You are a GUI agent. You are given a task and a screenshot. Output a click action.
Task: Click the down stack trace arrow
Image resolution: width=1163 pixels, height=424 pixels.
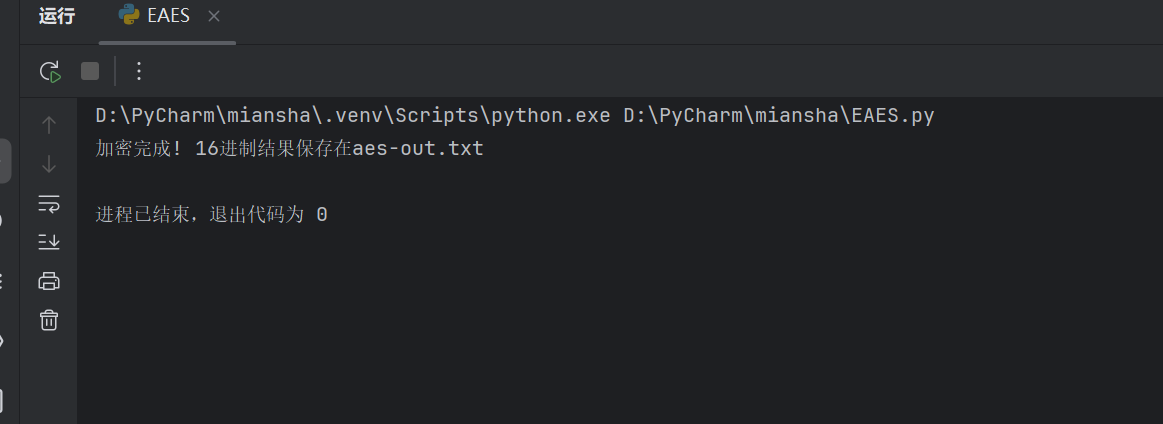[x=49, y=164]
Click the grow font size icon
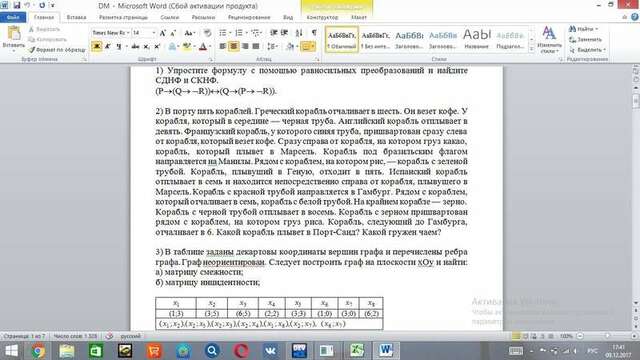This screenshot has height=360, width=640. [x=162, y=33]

What to work on: Reproduce the material above word for word, leaving out the pictures.

The result:
You are a GUI agent. You are given a task and a screenshot. Output a click action.
Task: Click the down stack trace arrow
Image resolution: width=1163 pixels, height=424 pixels.
[x=49, y=164]
Click the grow font size icon
This screenshot has height=360, width=640. [x=162, y=33]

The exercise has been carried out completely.